The Bonneville Salt Flats covers some 30,000 acres on the western edge of the Great Salt Lake basin in Utah. The 12-mile-long by 5-mile-wide (about 46 square miles) expanse consists of a salt crust whose thickness can range from as little as a few inches to as much as five feet. The rains that come during the winter months cause the salt crust to bake in the hot summer months and turn it into a completely flat surface as hard as concrete, making the area an ideal location for racing. Racers first came to the Salt Flats in 1912, and it’s home to the craziest race you may have never heard of.
In 1935, Sir Malcolm Campbell became the first man to break the 300-mph threshold, reaching 301.331mph in a specially built car called “Bluebird.” The last outright record set at Bonneville was in 1970, when Gary Gabelich, driving a rocket-powered vehicle called the “Blue Flame,” became the first person to exceed the 600-mph mark (at 630.478 mph).
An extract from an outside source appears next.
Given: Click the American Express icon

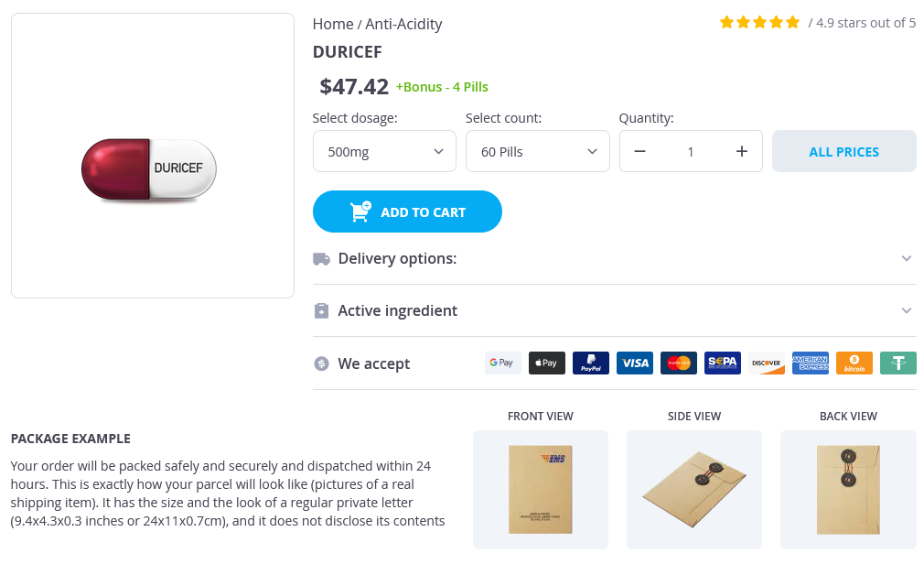Looking at the screenshot, I should 810,363.
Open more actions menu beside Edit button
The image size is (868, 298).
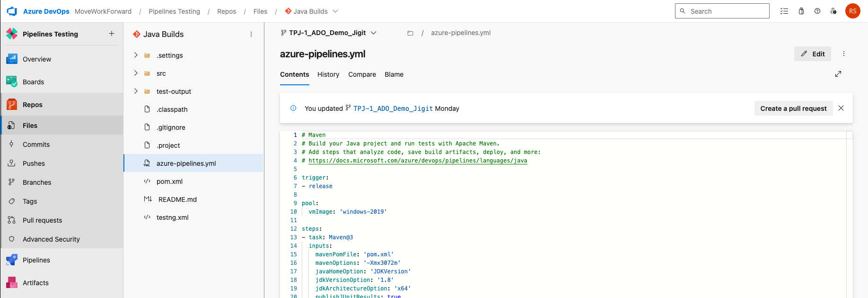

Blinding white salt as far as the eye can see
Lake Bonneville once covered a third of the area we know as the state of Utah, with the current location of the Salt Flats under nearly 1,000 feet of water at the time. All that freshwater began to disappear at the end of the last Ice Age, and the water left minerals such as gypsum (found in drywall), halite (table salt), potassium, and magnesium in its wake. It’s estimated that as much as 147 million tons of salt cover the area.
The U.S. government owns most of the Bonneville Salt Flats, and the area is littered with storage depots, testing areas, and bombing ranges. In fact, the team involved with the atom bomb in 1945 actually trained on the Salt Flats. The environment can be deadly, too: The water that remains in the lake today is so corrosive it’s capable of damaging a vehicle’s electrical system and causing it to short out.
While Bonneville still hosts three annual speed events a year (for a laundry list of vehicle classes), it’s no longer the pinnacle of speed. Why? It simply wasn’t big enough. As speeds crept towards the supersonic threshold, Black Rock Desert in Nevada became the place to go. That’s where the reigning world record was set, when Andy Green broke the sound barrier in the Thrust SSC, hitting 763.035 mph (Mach 1.02) in 1994. He covered one mile in just under 4.7 seconds but needed six miles to reach top speed and another six to stop. For safety reasons, though, an additional 20 miles was necessary in case the parachute failed, which was more than Bonneville could provide.